Екатерина Павловна прошла, немного виновато улыбаясь. Она гнулась в одну сторону, держа обеими руками прижатую к боку тяжелую хрустальную вазу. В вазу из бока стекала жидкость.
- Теперь у нас дом - полная чаша, - сказала она. - А если чего не хватает, то на участок ездим, я же там здоровье оставила.
Егор Болотников появился в драной рубахе, с повязкой на глазах, сквозь которую просвечивали безумные, широко открытые глаза. Шел вперед с вытянутыми руками, пока не коснулся ими моего лица, быстро ощупал его и стянул повязку с глаз:
- Здорово, старый...
Мочка уха у него была черная. Он заглянул мне в глаза, усмехнулся:
- Картину хочешь? Смотри, а то передумаю. А может сам попробуешь? Дело вроде нехитрое. Просто надо видеть, что рисуешь. И иногда это приносит прибыль.
На поясе у него болтался брелок с черепом и костями. Как на фуражке у эсэсовца, который расстрелял Болотникова. Живописца. Пропал художник.
- Валерий, - окликнула меня Ирина, Егоркина жена. - Не обращайте на него внимания, он же идол с бородой. В ней у него вся сила, как у Черномора, только потрепать ее надо как следует.

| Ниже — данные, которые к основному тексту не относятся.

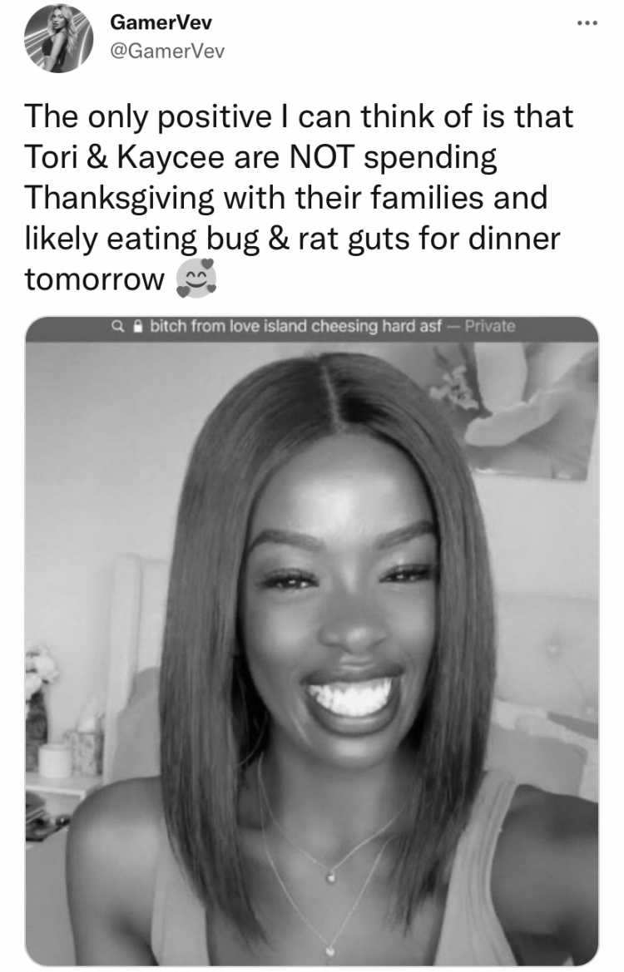Open the three-dot more options menu
The width and height of the screenshot is (624, 972).
click(587, 23)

Вы представляете, Валерий, нашлась Торба с рукописями Велемира Хлебникова. Какое счастье, Господи, какое счастье, не правда ли?..

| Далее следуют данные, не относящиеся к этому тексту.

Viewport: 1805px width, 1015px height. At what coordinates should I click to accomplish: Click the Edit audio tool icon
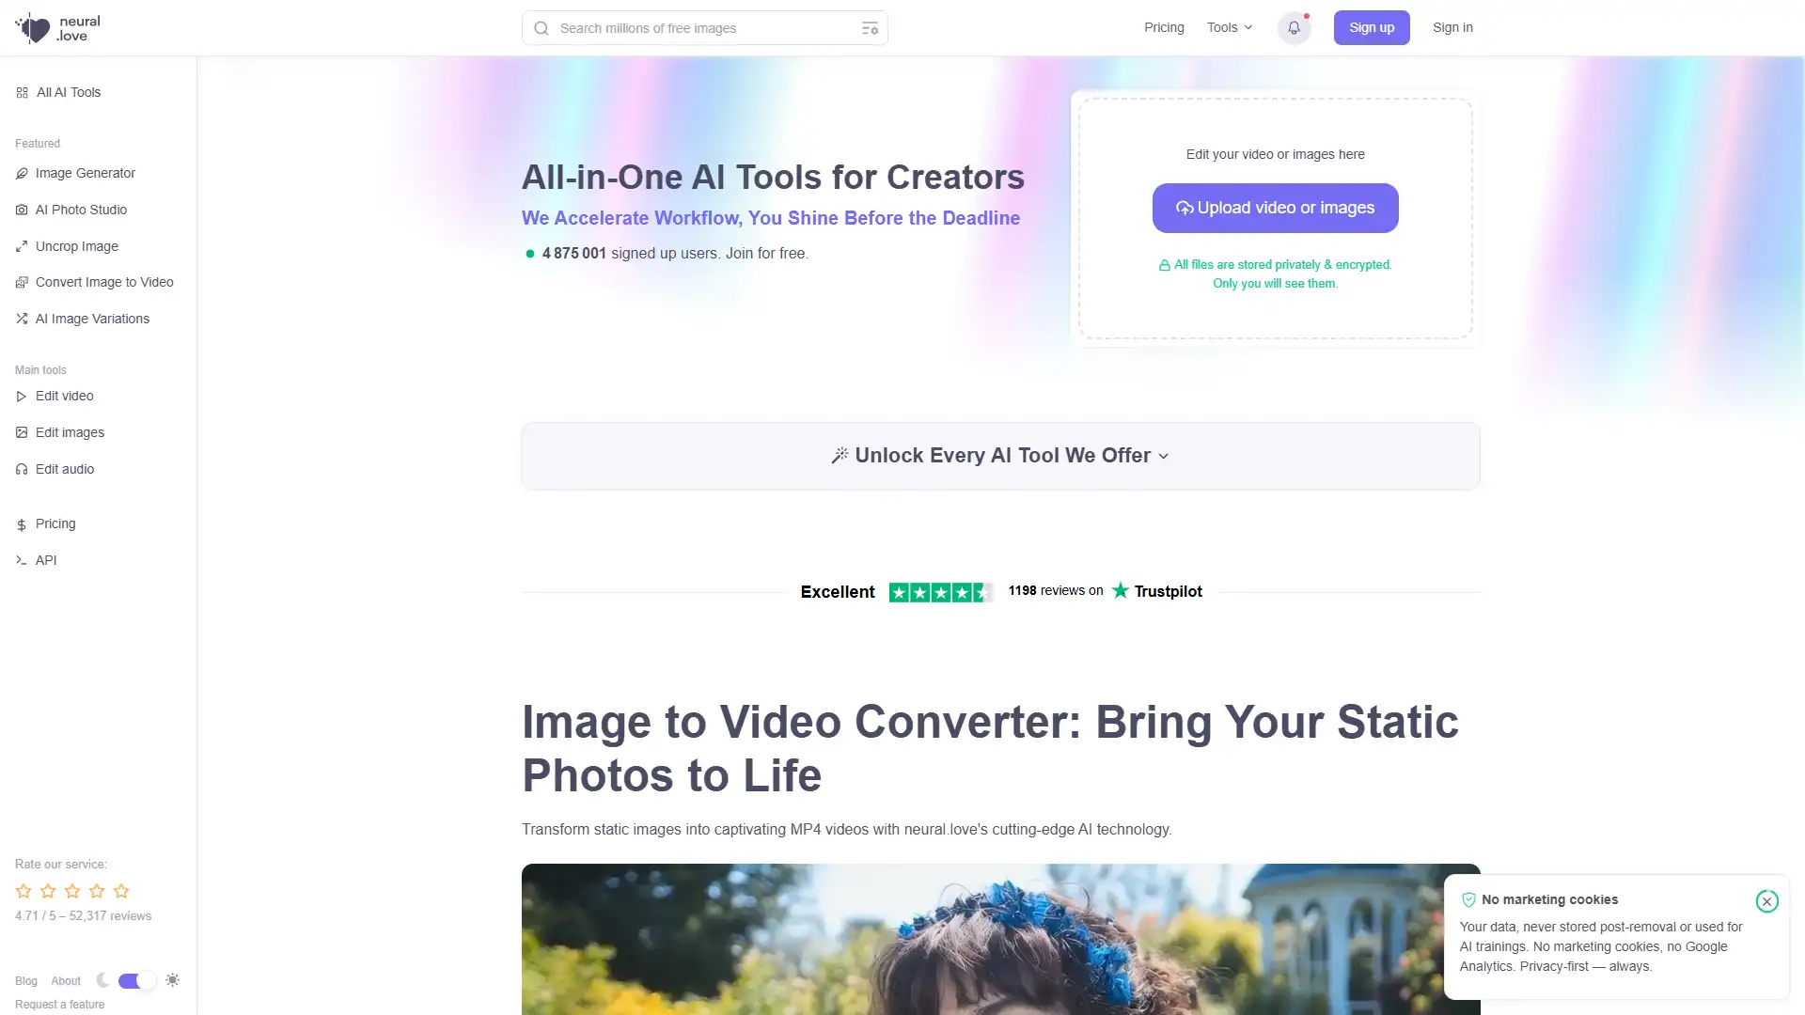(21, 468)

Гришка Борзов влетел, как ураган, глаза навыкате, в оскаленных зубах зажаты ленточки бескозырки. За ним, прижимая к груди большие, необрезанные листы версток, шла Лика. Она устало со мной поздоровалась:
- Слушай, Валерий, нельзя ли побыстрей? Ты же знаешь нашего главного редактора, он так за графиком следит, а мне еще столько надо перенести, в списке любовниц Григория опять авторская правка сверх нормы. Тут есть какие-то неточности, неясно, например, почему в списке твоя жена Тамара? Ты ничего об этом не знаешь?
- Зачем вы тревожите больного? - рядом со мной возникла из темноты павильона, как из темноты рентгеновского кабинета, доктор Зацепина. Она руками в резиновых по локоть перчатках пыталась заправить под белую шапочку светлые волосы.
- Как самочувствие, Истомин? Что же вы ко мне сразу не пришли? Я вам и место на полке среди книг приготовила и справку написала бы, что вы здоровы, глядишь и время не надо было бы терять по больницам.
У дверей раздался грохот.
Это Гашетников, входя, влетел ногой в ведро. Он закричал на ходу на меня, как начальник в водевиле на подчиненного, брызжа слюной:
- Безобразие! Я вам здесь что пришел? Кино снимать - это вам не штаны снимать. Сценарий написал? Нет? Тогда ради чего ты согнал всю эту массовку? Учти, Валерий, отчаиваться поздно, поэтому единственный выход работа. Работа, работа, работа, да, да! Работай - и жизнь пройдет, как секунда. И еще учти - худсовет не завтра, а сегодня. Сейчас!
Все-таки нос у Алеши Лаврова покороче, чем у Гашетникова. Он подкатился ко мне колобком, оскалил выдвинутые далеко перед зубы:
- Валерий, я все уже вычислил. Та теория чувства приходящего и уходящего, то есть дискретного, и теория ожидания любви от новых встреч - эти теории неверны. Как твоя жена. Сам подумай как это просто. Чем больше у тебя женщин, тем меньше у тебя чувства к каждой из них, при это следует учитывать, что человеку предопределен его собственный максимум чувства. Больше того, чем тебе дано, ты не можешь. Далее элементарно. Из сказанного следует, что если хочешь, чтобы чувство твое было предельным, то и женщина должна быть одна. Жена. Это тебе понятно?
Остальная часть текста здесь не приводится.